Most of us will never get to see the mysterious deep depths of our oceans but we know of bioluminescent fish that light up the dark waters. Scientists have now discovered bioluminescence is more common in fish than previously thought and has evolved a serious amount of times.
Researchers have studied the region known as the deep scattering layer, around 1,000 to 1,500 feet beneath the ocean’s surface, and found a plethora of glowing fish – an previously underestimated amount.
Bioluminescence is a chemical process used to produce light and has evolved in fish for communication, hiding from and confusing predators and also luring its prey. In fact it’s so important to these marine creatures that scientists have found the bioluminescence element has evolved independently around 27 times starting around 150 million years ago.
Matt Davis, an ichthyologist at St. Cloud State University in Minnesota, and lead the study says this research shows the significance of how the fish use and need light in the deep oceans.

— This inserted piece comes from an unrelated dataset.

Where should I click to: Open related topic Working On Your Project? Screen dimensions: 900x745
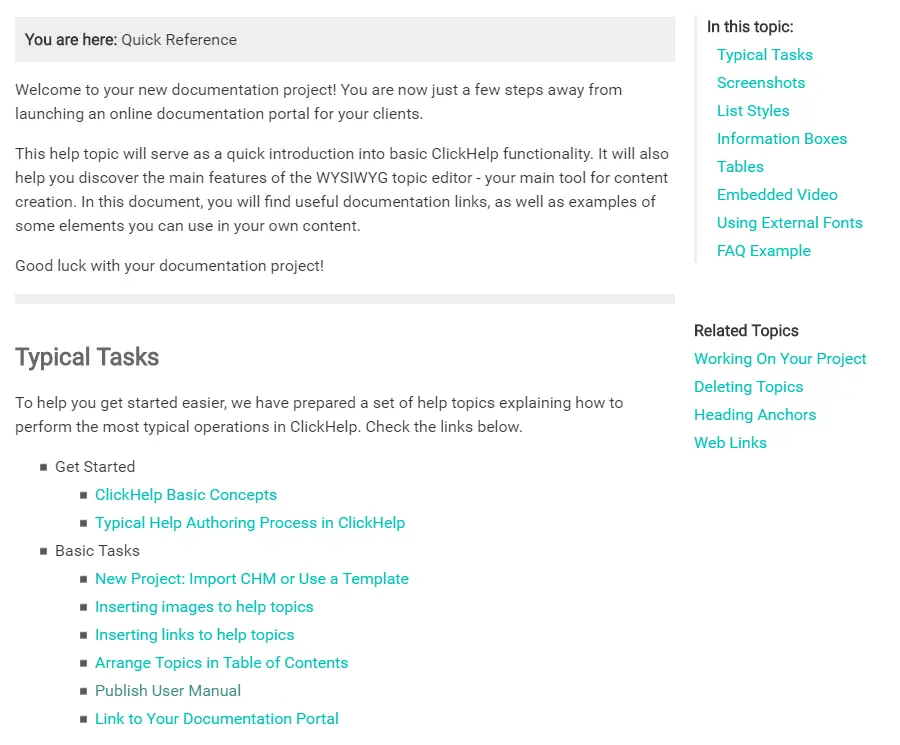pyautogui.click(x=780, y=359)
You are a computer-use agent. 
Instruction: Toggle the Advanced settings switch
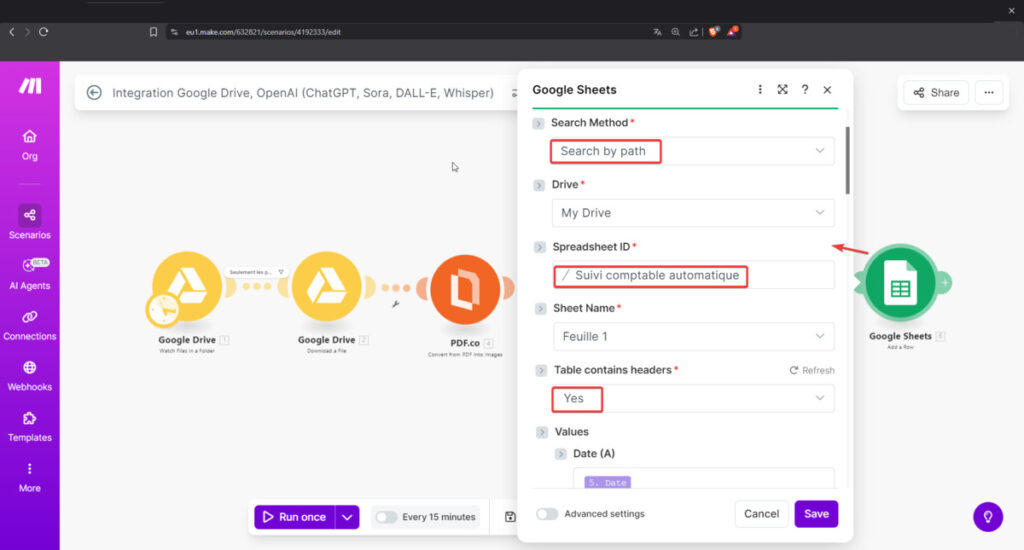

“As you get deeper and deeper in the water column, it becomes less and less penetrable to sunlight. The only light many of these animals see is made from other organisms. When we see something that’s repeatedly evolving over and over again, that’s a good clue that it is of biological importance.”
Previous studies on bioluminescent organisms using Darwin’s Tree of Life model had shown that the ability to produce light had evolved 40 times, however this new study shows it happened many more times than that.
The study also found that fish that use bioluminescence for communication such as reproduction and feeding have managed to produce many more species than expected which they think comes down to the glowing light attracting mates with specific light displays attracting specific fish.
The study brings up many questions including how bioluminescent ability evolved in the first place and why it hasn’t evolved in freshwater fish living in dark caves.
The research was published in the journal PLOS One.